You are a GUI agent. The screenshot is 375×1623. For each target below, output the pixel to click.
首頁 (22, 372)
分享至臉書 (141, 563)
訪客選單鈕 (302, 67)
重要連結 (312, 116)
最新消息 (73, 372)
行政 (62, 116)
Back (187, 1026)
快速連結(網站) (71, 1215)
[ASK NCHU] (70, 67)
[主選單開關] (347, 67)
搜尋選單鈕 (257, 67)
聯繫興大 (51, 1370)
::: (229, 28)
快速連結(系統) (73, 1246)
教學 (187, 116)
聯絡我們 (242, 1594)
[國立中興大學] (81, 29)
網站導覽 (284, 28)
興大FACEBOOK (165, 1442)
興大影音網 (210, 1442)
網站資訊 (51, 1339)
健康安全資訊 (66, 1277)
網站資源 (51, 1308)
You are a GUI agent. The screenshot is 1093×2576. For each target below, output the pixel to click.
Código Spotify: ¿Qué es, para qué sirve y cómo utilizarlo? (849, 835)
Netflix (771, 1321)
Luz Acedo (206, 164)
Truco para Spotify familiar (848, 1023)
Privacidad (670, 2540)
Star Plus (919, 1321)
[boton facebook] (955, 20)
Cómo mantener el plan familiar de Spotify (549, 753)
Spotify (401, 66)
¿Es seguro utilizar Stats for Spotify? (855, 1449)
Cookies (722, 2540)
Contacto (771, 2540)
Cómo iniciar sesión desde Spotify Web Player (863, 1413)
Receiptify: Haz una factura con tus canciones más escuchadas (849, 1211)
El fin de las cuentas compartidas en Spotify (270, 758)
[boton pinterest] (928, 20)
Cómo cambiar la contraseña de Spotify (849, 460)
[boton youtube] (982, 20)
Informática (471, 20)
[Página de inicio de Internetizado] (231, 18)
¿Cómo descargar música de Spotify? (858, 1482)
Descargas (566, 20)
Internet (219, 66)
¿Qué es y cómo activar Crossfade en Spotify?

**About this task:**
Reproduce verbatim only the segment of the listing bounded by the line containing "Truco para Spotify familiar (848, 1023)" and the line containing "[Página de inicio de Internetizado] (231, 18)", with both boundary lines included.

**Expected output:**
Truco para Spotify familiar (848, 1023)
Privacidad (670, 2540)
Star Plus (919, 1321)
[boton facebook] (955, 20)
Cómo mantener el plan familiar de Spotify (549, 753)
Spotify (401, 66)
¿Es seguro utilizar Stats for Spotify? (855, 1449)
Cookies (722, 2540)
Contacto (771, 2540)
Cómo iniciar sesión desde Spotify Web Player (863, 1413)
Receiptify: Haz una factura con tus canciones más escuchadas (849, 1211)
El fin de las cuentas compartidas en Spotify (270, 758)
[boton pinterest] (928, 20)
Cómo cambiar la contraseña de Spotify (849, 460)
[boton youtube] (982, 20)
Informática (471, 20)
[Página de inicio de Internetizado] (231, 18)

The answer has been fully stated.